Grafana se niega a pagar rescate tras descarga de código fuente por grupo de extorsión
Grafana Labs confirmó el 17 de mayo que un tercero no autorizado obtuvo un token con acceso al entorno corporativo de GitHub de la empresa y descargó parte del código fuente. Tras la exfiltración, el atacante exigió un pago bajo la amenaza de publicar los repositorios y Grafana se negó.
En un comunicado en X, la empresa afirmó que "ningún dato de cliente o información personal fue accedido durante este incidente, y no encontramos evidencia de impacto en sistemas u operaciones de clientes". Para justificar la negativa, Grafana citó la orientación del FBI, según la cual "no hay garantía de que esto ayude a las empresas afectadas a recuperar los datos" y que pagar "anima a los criminales a atacar a más víctimas".
La atribución fue reivindicada por CoinbaseCartel, un grupo de extorsión que surgió en septiembre de 2025 y ha estado apareciendo en registros de las plataformas Hackmanac y Ransomware.live. El modus operandi no implica criptografía al estilo de ransomware tradicional, sino robo de datos seguido de chantaje.
Lo que está en juego cuando el código se filtra
Los repositorios privados rara vez contienen tesoros en sí mismos: el valor de mercado de Grafana radica en el ecosistema, integraciones y operación en la nube, no en algoritmos secretos. Pero el código fuente expuesto se convierte en un mapa para la caza de vulnerabilidades, secretos olvidados (claves de API, tokens, credenciales de servicio) y flujos de CI/CD vulnerables a inyecciones de dependencia.
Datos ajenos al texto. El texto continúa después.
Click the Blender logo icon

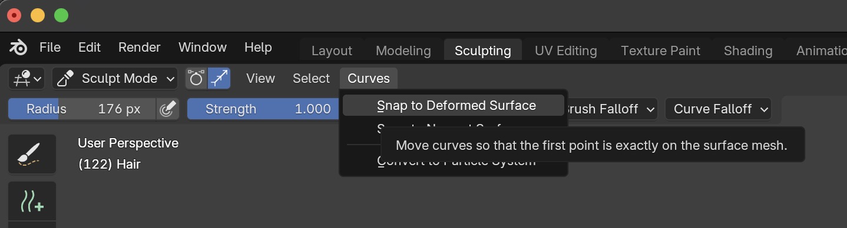tap(18, 48)
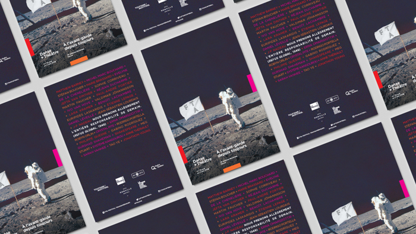Click the Twitter bird icon below the Matthew Barney names
The image size is (416, 234).
coord(137,200)
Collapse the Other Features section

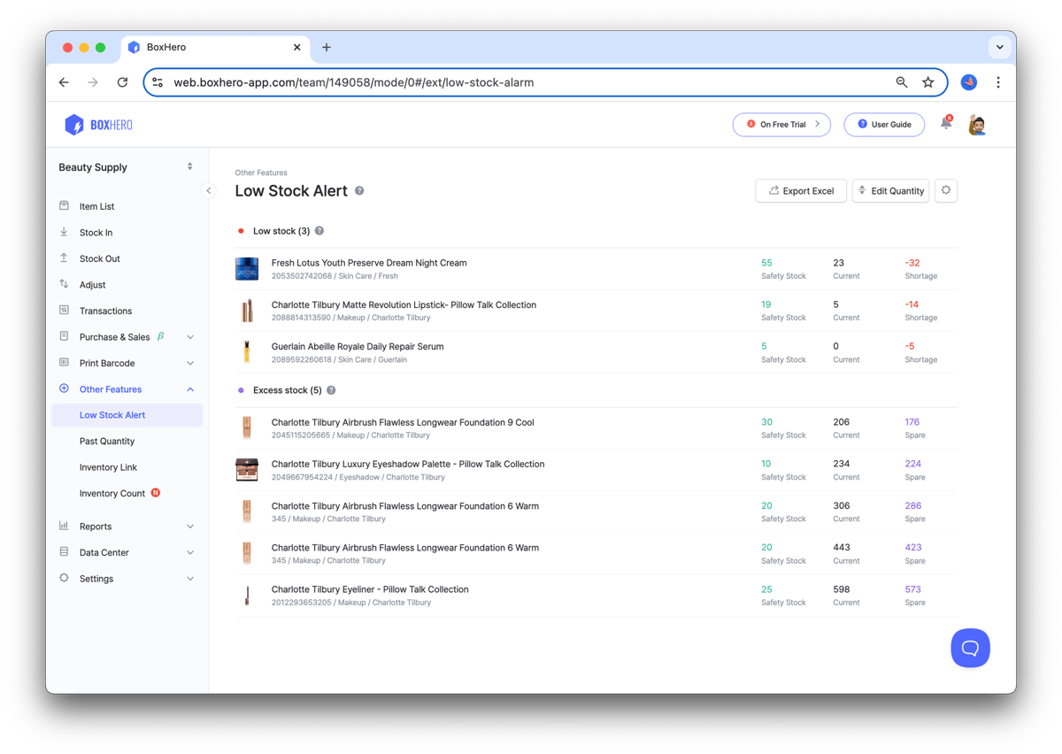tap(109, 389)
Los equipos de seguridad que dependen de Grafana para la observabilidad necesitan monitorear la divulgación de eventuales artefactos sensibles y revisar credenciales compartidas en entornos integrados.
La decisión pública de no pagar es parte de una postura editorial cada vez más visible en el sector: hace cinco años, sería discreta; en 2026, se convierte en un comunicado oficial.